I find more each day that parenting is a learning process and sometimes we make a decision not knowing if it’s the right one at the time. Things like making sure my kids eat healthy or setting curfews and other rules can differ from other parents and there’s nobody to tell me for certain what I should be doing. Right now I’m faced with a tough decision in regard to my daughter.
I recognize today many kids are heavily involved in extra-curricular activities. It’s not uncommon to find a child who is trying to juggle a sport, music lessons and a school club all while trying to manage his or her school work. There are different views on this subject–some parents think the more things their child is involved in, the more he or she will grow as a person, be productive and stay out of trouble. Others, like myself are looking for some balance and worry it’s too much and these kids end up stressed trying to manage so many things at such a young age.
This brings me back to Alex. Alex is a straight A student, about to begin her sophmore year. She is involved in the school’s chorus, belongs to one of the volunteer clubs and last spring she ran track. She did well and her coaches urged her to join the cross country team in fall. Her father and I said we were okay with it as long as she makes school work her priority. Well, I got the cross country scheduled and whoa! You might think these kids have nothing else to do than train for the sport. Training starts two weeks before school at a distant location every weeknight from 5:30-7:30. Transportation is not provided and there is a fee each time you enter the park. In addition, the team is required to travel to another location, about 45 minutes away from the school, each Saturday and arrive by 8:00 a.m. All this is aside from the regularly scheduled meets.
I have problems with this on so many levels, but my main concern is the fact that this severely eats into her study/homework time each day and the possibility the extra demands may adversly impact her overall well-being (think stress). The timing itself is also impactful to the rest of the family–it’s right in the middle of family dinner time, which we consider to be important.

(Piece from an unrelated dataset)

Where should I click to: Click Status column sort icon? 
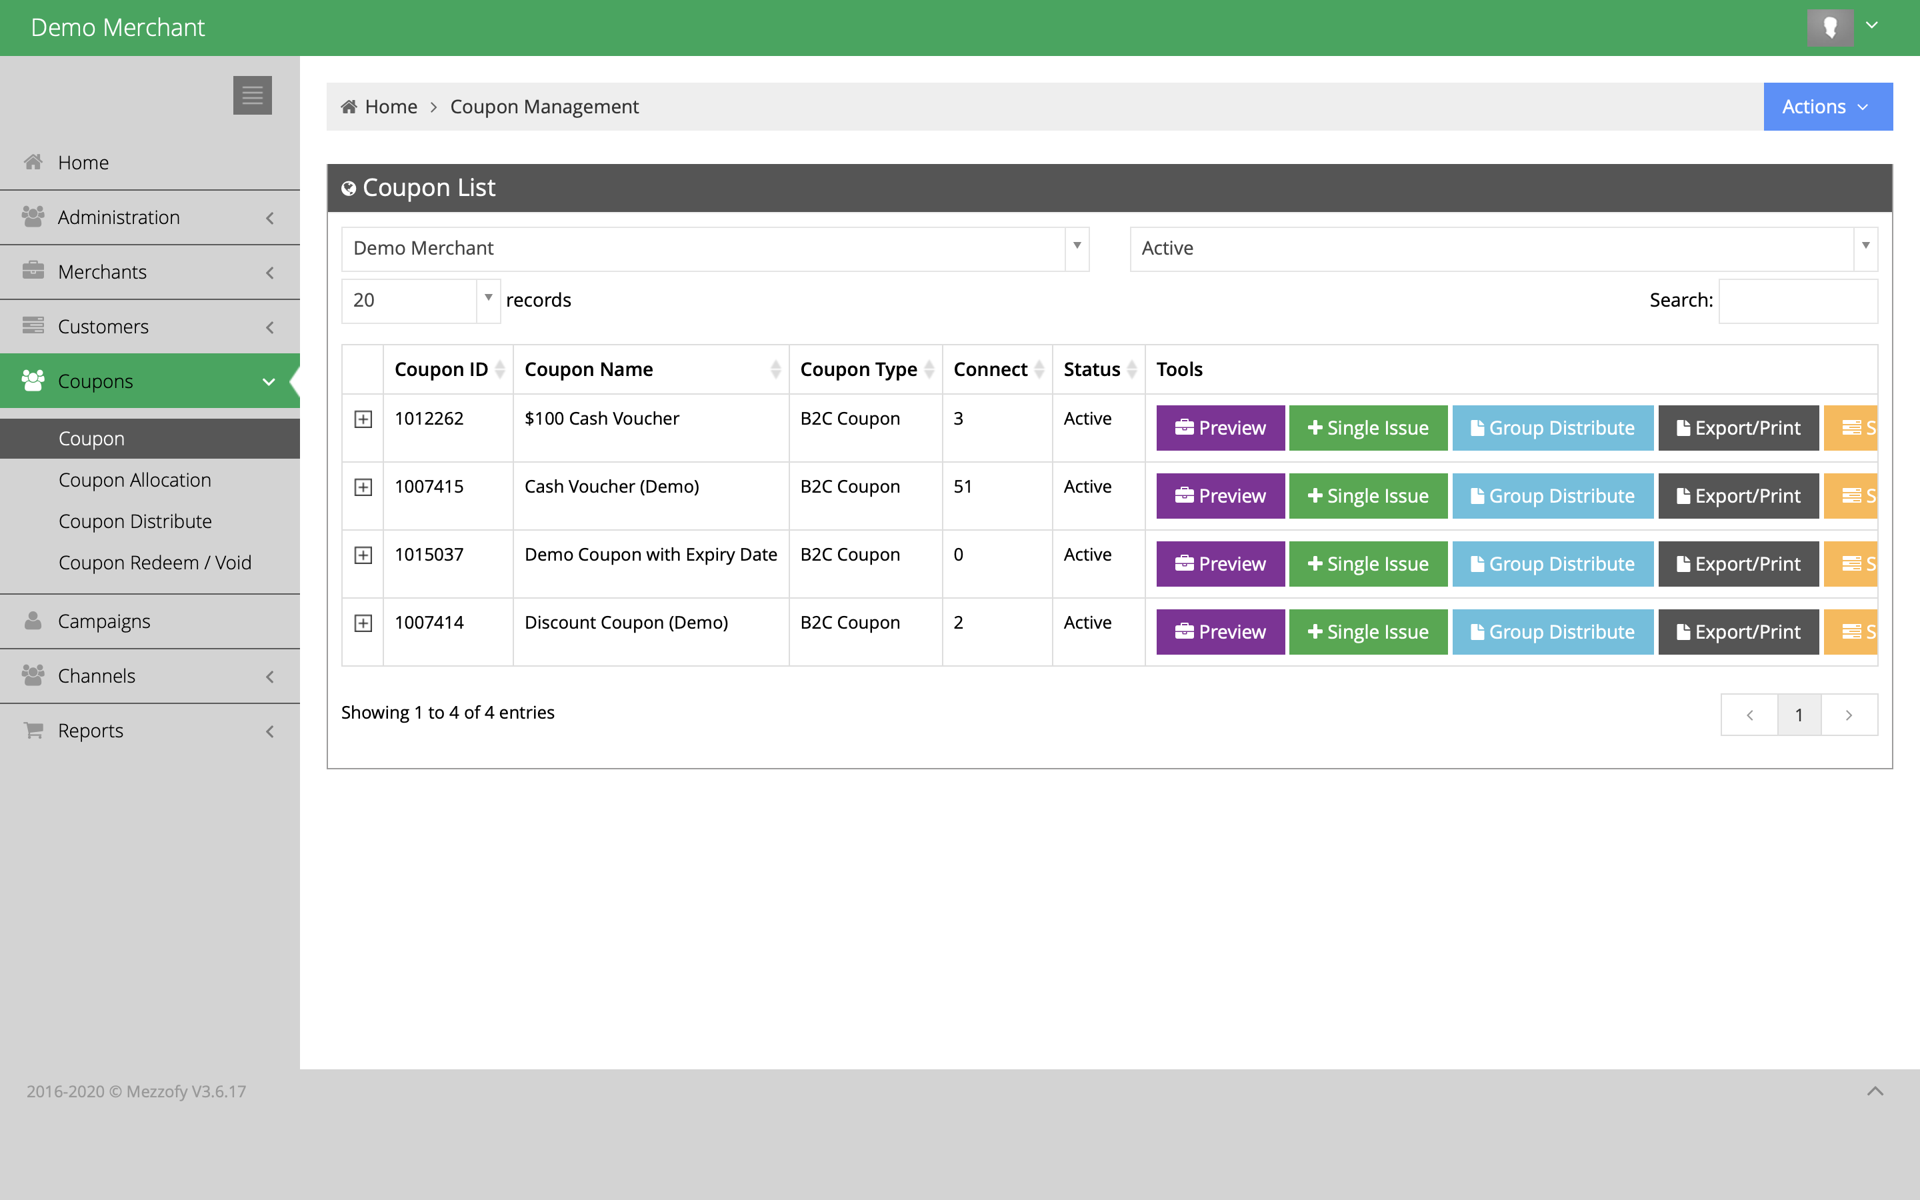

The end result is she will not be doing cross country. I’m not feeling all that great about our decision, although I do believe it’s the right one for Alex and our family. We’ve told Alex that spring track is fine and she can look into winter track if she feels she can manage it with her workload (neither sport is as demanding as cross country). I just wish sometimes these decisions would be easier or that I could look into a crystal ball and know I made the right one.